Nicht selten werden Menschen mit Biografien, Charaktereigenschaften und Wünschen zu einer bloßen Ansammlung von gewünschten SEO-Begriffen degradiert – die Chance, dabei auch passende Bewerber:innen ungewollt ins Abseits zu schießen, ist groß.
„Der Kampf um die besten Talente ist längst zur täglichen Realität geworden, und alles deutet darauf hin, dass er nicht so schnell abflauen wird“, so Annette Ergenzinger, People Business Partner bei SD Worx.
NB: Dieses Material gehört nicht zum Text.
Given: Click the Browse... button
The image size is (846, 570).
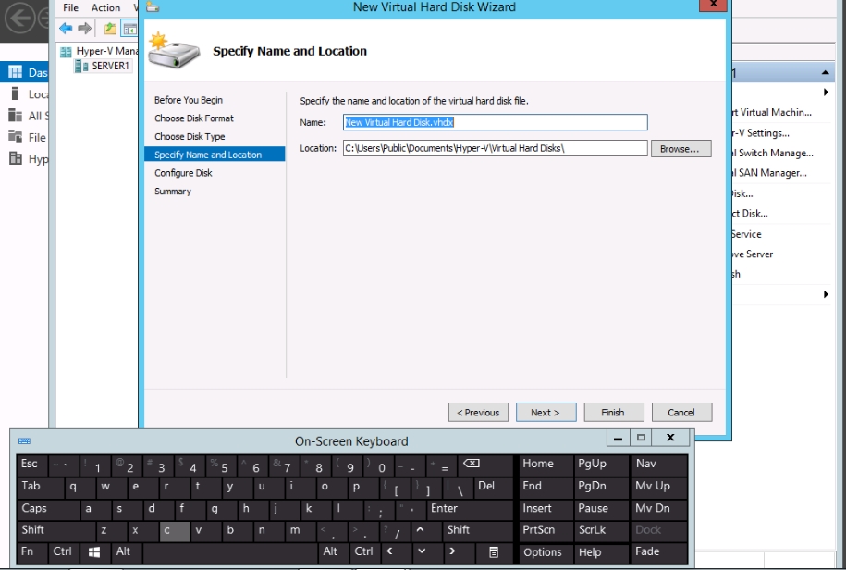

„Angesichts des Fachkräftemangels sollten Unternehmen alle Mittel nutzen, die besten Kandidat:innen im Prozess zu halten und zum letzten, entscheidenden Moment nicht doch noch zu verschrecken. Das bedingt auch, Abschied zu nehmen von bewährt scheinenden Prozessen – aber der potenzielle Lohn und Mehrwert sind groß.“
Über die Studie
Durch umfangreiche Umfragen sowohl bei Arbeitgeber*innen als auch bei Arbeitnehmer*innen erhält das Unternehmen Einblick in Erkenntnisse, Meinungen und Überzeugungen zur Arbeit und dem Arbeitsmarkt. In diesem Jahr konzentriert sich die Umfrage auf drei übergreifende Themen: Digitalisierung, Talent und Flexibilität.
Im Februar 2023 erhob SD Worx Daten in 16 europäischen Ländern, darunter Österreich, Belgien, Kroatien, Dänemark, Finnland, Frankreich, Deutschland, Irland, Italien, Norwegen, Polen, Spanien, Schweden, Schweiz, Niederlande und dem Vereinigten Königreich. Insgesamt wurden 16.011 Arbeitnehmer*innen und 4.833 Arbeitgeber*innen befragt und die Ergebnisse dann gewichtet, um eine verlässliche Darstellung des Arbeitsmarktes jedes Landes zu gewährleisten.